--- Data for this task Enclosed Below ---

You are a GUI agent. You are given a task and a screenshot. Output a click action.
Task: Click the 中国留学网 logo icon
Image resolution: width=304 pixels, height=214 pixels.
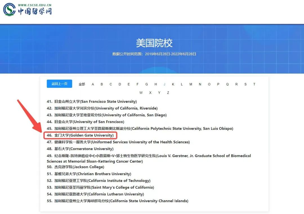9,9
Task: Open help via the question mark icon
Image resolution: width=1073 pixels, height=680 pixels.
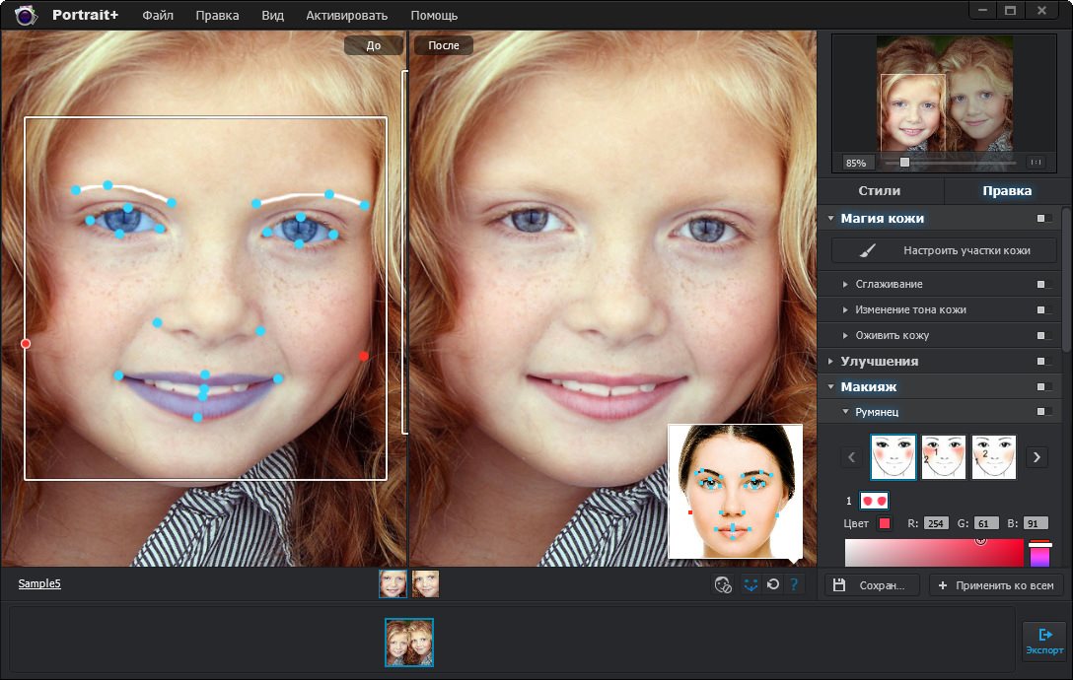Action: point(795,583)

--- End of Enclosed Data for this task ---

■ **How to complete this task**: Reproduce the lines from the one holding "Image resolution: width=1073" through the end of the entries above exactly, keeping both ends and dropping every picture.

■ **Expected output**:
Image resolution: width=1073 pixels, height=680 pixels.
Action: point(795,583)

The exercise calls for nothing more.